İstanbul’da, yeniçeriliğin azgınlık devri olan Üçüncü Selim, Dördüncü Mustafa ve İkinci Mahmud zamanlarında itlik ve itlikten kinaye baldırı çıplaklık da büyükşehir gençleri arasında rağbet görmüş bir afet olmuştu.
Nice zengin çocukları, beyzadeler kılık ve kıyafetlerini bu hayta güruhuna benzetmişlerdi ki o zamanlar İstanbul baldırı çıplakları ‘Cezayer Kesimi’ denilen bir kıyafetle dolaşırlardı:
Ten üstünde bir gömlek, kolları koltuk altlarına kadar sıvanmış, düğmeler kasten kopuk, göğüs, bağır açık, ‘Sine perçemi’ denilen göğüs kılları ile meme başlan görünür, hatta bazı azılı zıpırlar göğüs kıllarını ustura ile alıp tam bağrında bir tutam kıl bırakır, bu kılların her birine hurda elvan boncuk, bulabilirse hurda inci, bir danesine de bir mavi boncuk geçirip düğümlerdi. Bunun adına da ‘Sine Parçemi’ derlerdi. Belde bir buçuk arşın şal kuşak, bir ucu yere sarkmış, ucu ardında sürünürdü.

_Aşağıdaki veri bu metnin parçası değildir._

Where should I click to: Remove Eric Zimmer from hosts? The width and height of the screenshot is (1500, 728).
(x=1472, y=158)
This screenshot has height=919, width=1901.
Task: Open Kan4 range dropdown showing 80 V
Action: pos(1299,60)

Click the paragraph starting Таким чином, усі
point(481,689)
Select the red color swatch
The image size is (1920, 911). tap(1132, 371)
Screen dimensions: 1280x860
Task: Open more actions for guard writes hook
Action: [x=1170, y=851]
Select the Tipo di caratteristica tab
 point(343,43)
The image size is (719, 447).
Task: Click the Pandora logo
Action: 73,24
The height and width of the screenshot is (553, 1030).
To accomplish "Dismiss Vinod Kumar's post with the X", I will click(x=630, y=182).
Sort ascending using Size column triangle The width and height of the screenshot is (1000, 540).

Paçaları diz kapaklarının bir karış üstünde kalan gayet kısa ‘diz cağşırı’ giyerlerdi. Botları, baldırları yaz ve kış çıplak, ayakları da muhakkak yalındı. Bir kısmı, bilhassa baldırı çıplaklığa özenen kişizade gençler, yalın ayaklarına ‘Galata Yemenisi’ giyerlerdi.
Yeniçerilik zamanındaki baldırı çıplak güruhu, bu asker ocağından olmakla övünmek ve etrafını bu münasebetle sindirmek için baldırlarına dövme ile mensup oldukları Yeniçeri Ortasının yani taburunun ‘nişan’ denilen alametifarikasını yaptırtırlardı. Dövme ile resmedilen bu nişanlar istisnasız her yeniçeride bulunurdu. Baldır nişanı yaptıranlar zıpırlıkta, serserilikte en ileri gidenlerdi.”